在这里，我选的网站是许多游戏玩家，许多游戏开发者都浏览过的网站——游民星空（https://www.gamersky.com/）浏览器打开这个网站之后，点击娱乐，然后在新的页面中点击游民福利，会跳到另一个页面，这个网页的网址变成了：https://www.gamersky.com/ent/xz/，这个页面的显示如图所示。

获取数据

我们要爬的就是游民福利这个标题下的所有无序列表项，先不要急着爬，先看看它总共有多少个列表项，鼠标往下滑，滑到最底下，如图所示。

可以发现它居然是分页的，每一页只显示一定数量的内容，不用管，跳到第2页，如图所示。

可以发现，跳到第二页网址并没有发生变化，说明这是一个动态网站，并没有把数据写死在HTML，动态网站一般有两种——使用Ajax异步加载和使用JavaScript动态加载。至于它到底是什么加载打开浏览器开发者工具试一下就行了，如图所示。

这里需要注意Ajax的加载与之对应的是XHR（也就是我现在选中的），JavaScript的加载就是旁边的JS啦。我们从第二页跳回第一页，看看Ajax这里有没有新的请求出现，如图所示。

可以发现它并没有新的请求出现，不用解释了，切到JS吧~！如图所示。

总共有三个JS请求，到底数据在哪里呢~！我们一个一个找，首先看第一个，点击第一个之后然后点击response，看看响应的数据里有没有我们要的东西，直接ctrl+F搜索，在搜索之前我们需要先考虑一下要搜索什么？实际上我们可以发现每一个无序列表项的标题都是一个超链接，打开其中一个，可以发现它又有很多张福利图。现在要做的就是获取每个标题的超链接，也就是我们当前要找的内容。我们首先在第一个JS请求对应的响应内容中搜索那个URL，如图所示。

可以发现，我们要找的内容果然是在第一个JS请求，但是现在的又出现了一个新的问题，就是JS请求的URL是如何构成的，点击headers，如图所示。

这简直就是太长了，我已经不想看了，直接跳到下一项。可以发现使用的是GET请求，状态码200（正常）。往下滑，找到如图所示的位置。

验证请求

可以发现它带了三个参数，大概看一下，感觉只要jsondata这个参数，其他的貌似不需要，到底是不是这样？我们要通过测试程序来验证。

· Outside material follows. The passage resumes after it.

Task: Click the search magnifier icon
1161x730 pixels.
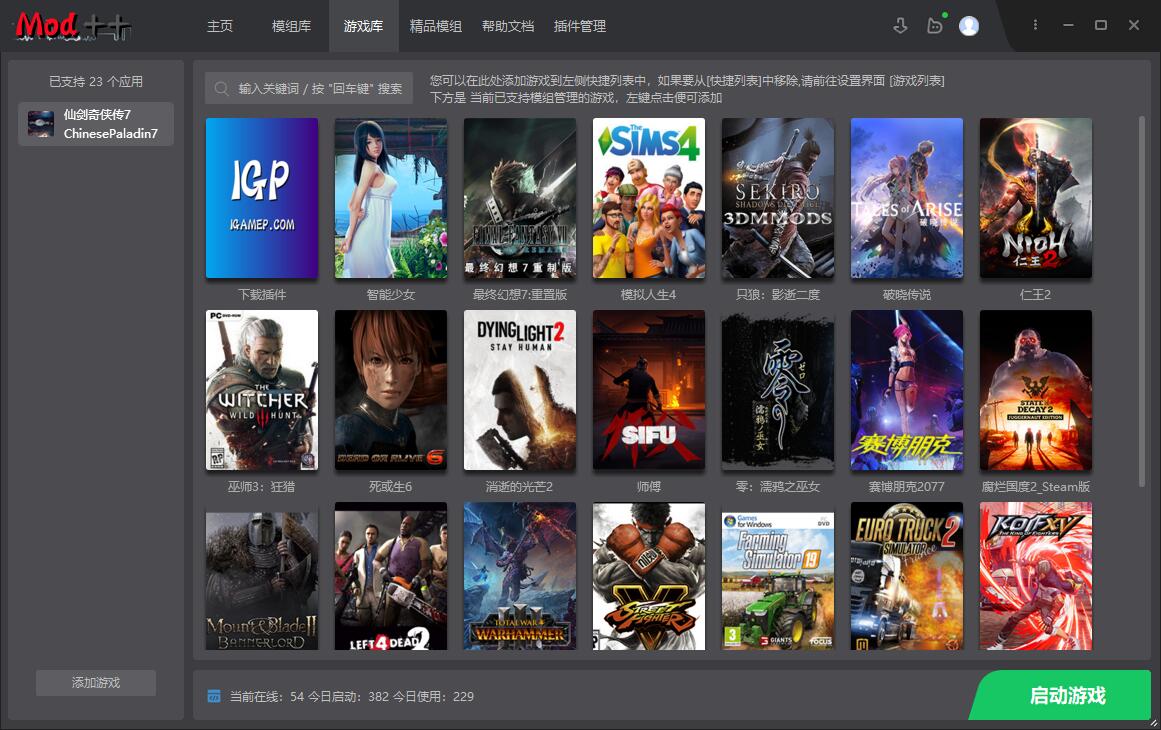Action: click(221, 88)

  from requests import get
  print(get("https://db2.gamersky.com/LabelJsonpAjax.aspx", params={
      'jsondata': '{"type":"updatenodelabel","isCache":true,"cacheTime":60,"nodeId":"20119","isNodeId":"true","page":1}'
  }).content.decode())

运行结果如图所示。

从运行结果中，我们可以发现依旧可以获取数据，并没有出现错误。这个仅仅只是获取了第一页的数据，那我想获取每一页的数据该怎么办？我们可以发现jsondata这个参数里面有一个page的字段，这个字段的值应该就是对应第几页。那么又有一个问题产生了，总共有多少页？其实答案已经很明显了，就在运行的结果中，就是totalPages字段对应的值。那么如何获取这个值呢？其实很简单，我们发现每个字段都是以逗号分隔，然后字段名和字段值中间有冒号，那么我完全可以使用字符串方法来获取总页数。首先以逗号分割response，然后获取分割之后的第2个（索引为1）子串，然后继续以冒号分割这个子串，取分割后的第2个（索引为1），然后转换成int类型就可以啦~！

  from requests import get
  response = get("https://db2.gamersky.com/LabelJsonpAjax.aspx", params={
      'jsondata': '{"type":"updatenodelabel","isCache":true,"cacheTime":60,"nodeId":"20119","isNodeId":"true","page":1}'
  }).content.decode()
  total_page = int(response.split(',')[1].split(':')[1])
  print(total_page)

运行结果如图所示。

筛选数据

从运行结果中可以发现确实获取到了总页数。我们先不要急着去把每一页都爬下来，先通过正则筛选一下第一页的数据。第一页中我们需要那个超链接，因此轻而易举的写出正则：r'<a href=\\"(.*?)\\".*?>'，接下来就是获取每一页的数据并筛选，筛选大家应该都会了吧，关键的问题应该就是获取每一页的数据。依旧很简单，直接使用for从第二页开始获取，到最后一页截止，最后一页就是总页数，因为第一页的获取过了，说了这么多，直接贴代码。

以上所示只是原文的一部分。